Question

For the first order homogeneous gaseous reaction $A \to 2B + C$, the initial pressure was ${P_i}$ while total pressure at time $t$ was ${P_t}$. Write an expression for the rate constant $k$ in terms of ${P_i},{P_t}\& t$.
A. \[k = \dfrac{{2.303}}{t}\log \left( {\dfrac{{2{P_i}}}{{3{P_i} - {P_t}}}} \right)\]
B. \[k = \dfrac{{2.303}}{t}\log \left( {\dfrac{{2{P_i}}}{{2{P_t} - {P_i}}}} \right)\]
C. \[k = \dfrac{{2.303}}{t}\log \left( {\dfrac{{{P_i}}}{{{P_i} - {P_t}}}} \right)\]
D. None of these

Answer 1

Hint: A first order gaseous phase reaction involves only one reactant.
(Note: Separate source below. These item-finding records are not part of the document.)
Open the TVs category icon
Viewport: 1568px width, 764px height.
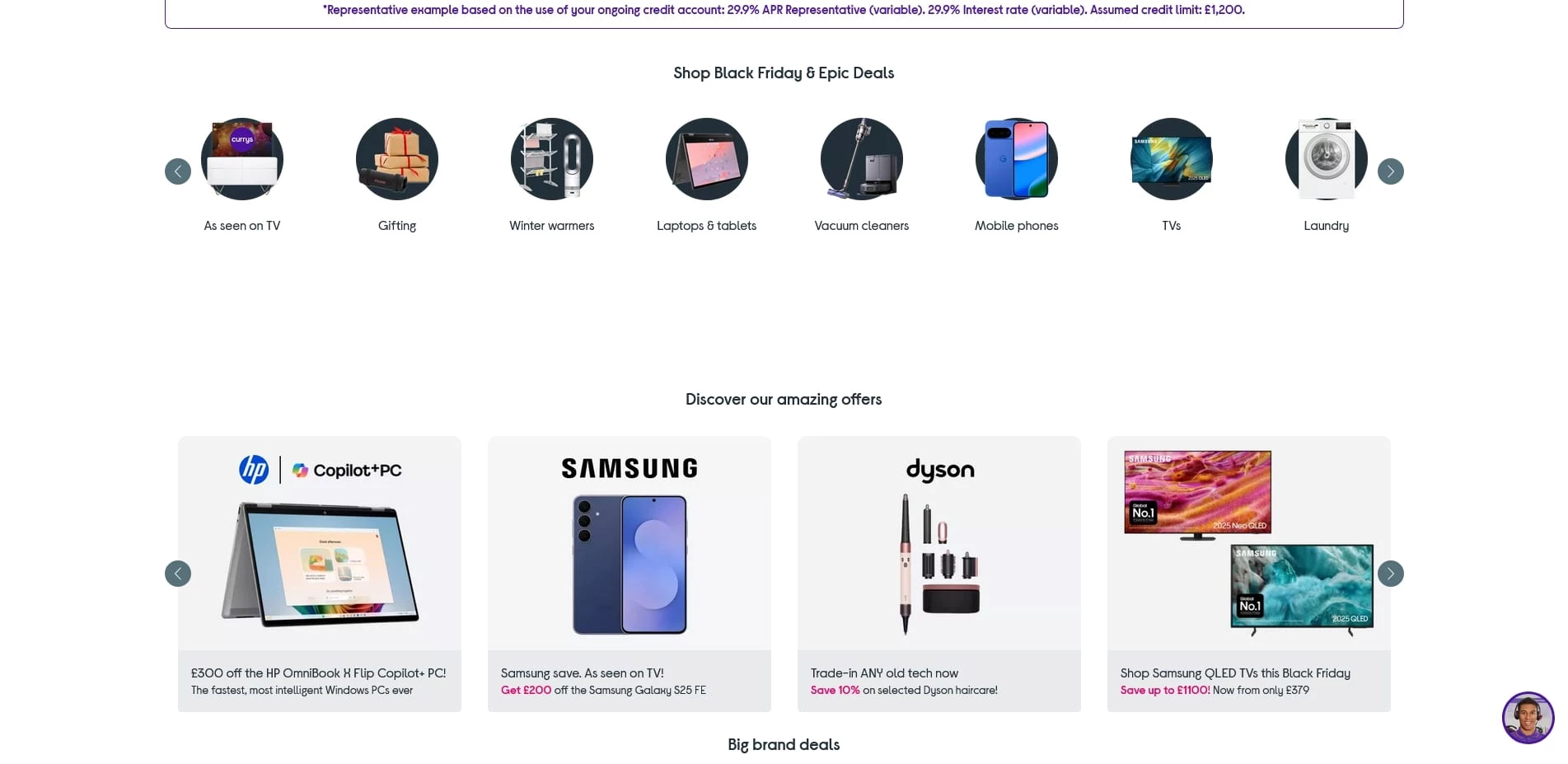[1172, 159]
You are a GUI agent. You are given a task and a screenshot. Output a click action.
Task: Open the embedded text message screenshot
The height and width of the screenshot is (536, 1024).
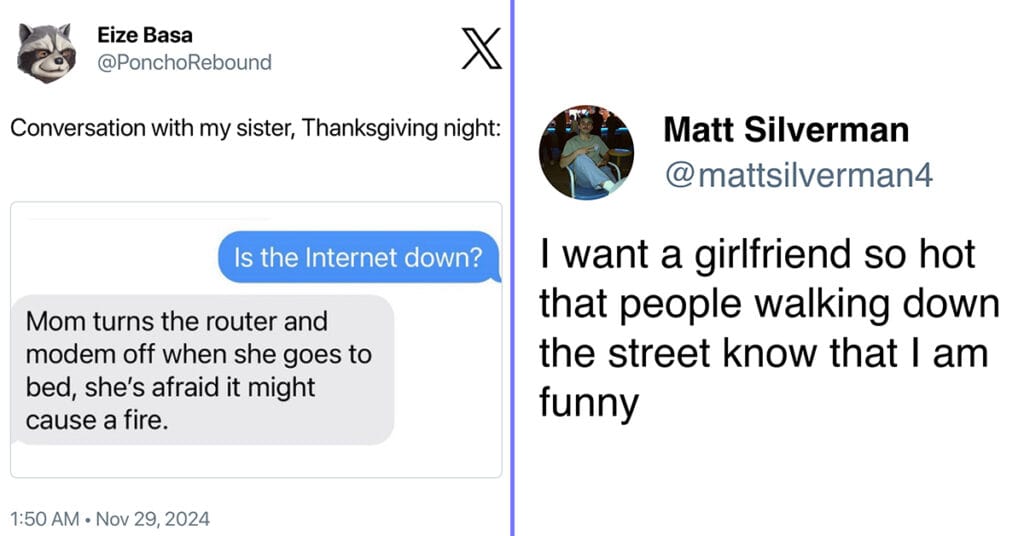[256, 339]
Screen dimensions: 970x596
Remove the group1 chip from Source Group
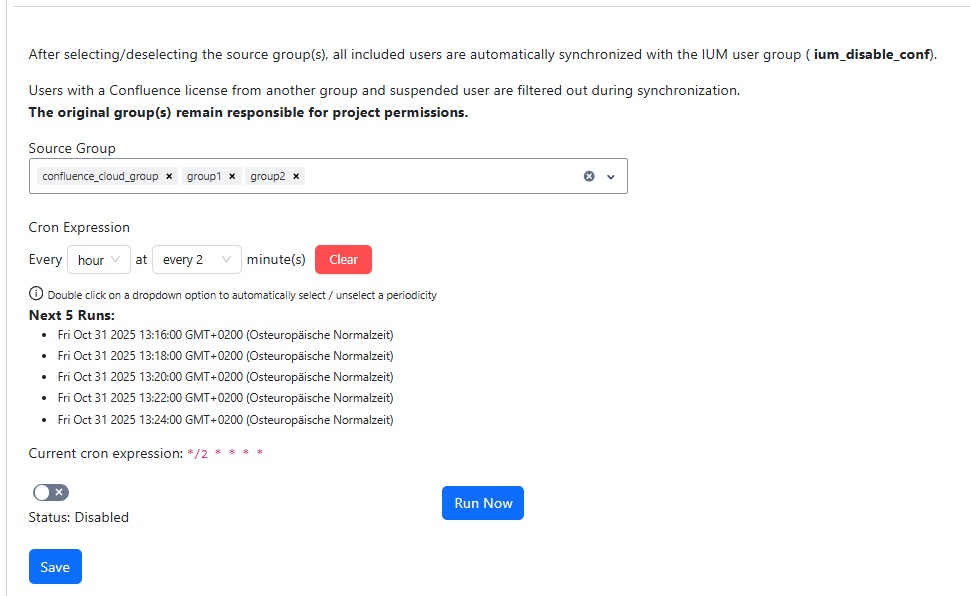232,176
Also, the rate of such a reaction is directly proportional to the amount of the reactant present. And in case of gas phase reaction partial pressure of the reactant is taken instead of the amount of reactant.

Formula Used:
\[k = \dfrac{{2.303}}{t}\log \left( {\dfrac{{{P_i}}}{{{P_A}}}} \right)\]
where ${P_A}$ is the partial pressure of the reactant at time $t$ and ${P_i}$ is the initial pressure of reactant $A$.

Complete step by step solution:
The given first order homogeneous equation is $A \to 2B + C$. Also, ${P_i}$ is the initial pressure of $A $ before the reaction.
Let $x$ denote the change in partial pressure at time $t$.
Then we can observe that the partial pressures of each gas are:

Time	A	B	C
$0$	${P_i}$	$0$	$0$
$t$	${P_i} - x$	$2x$	$x$

We can now use the expression for the rate constant and get,
$k = \dfrac{{2.303}}{t}\log \dfrac{{{P_i}}}{{{P_i} - x}}{\text{ - - - - - - - - - - - (1)}}$ \[\]
But note that,
 ${P_t} = {P_i} - x + 2x + x$
$ \Rightarrow {P_t} = {P_i} + 2x$
$ \Rightarrow x = \dfrac{1}{2}({P_t} - {P_i}){\text{ and }}{P_i} - x = \dfrac{1}{2}(3{P_i} - {P_t})$
Thus equation (1) becomes,
\[k = \dfrac{{2.303}}{t}\log \dfrac{{2{P_t}}}{{(3{P_i} - {P_t})}}\].
Hence, the answer is option A.

Note: Always note the number of molecules of a particular gas in the given equation before proceeding with calculations. If suppose one molecule of B is involved in the above reaction then its partial pressure at time $t$ would be just $x$ instead of $2x$ and the answer would be completely different.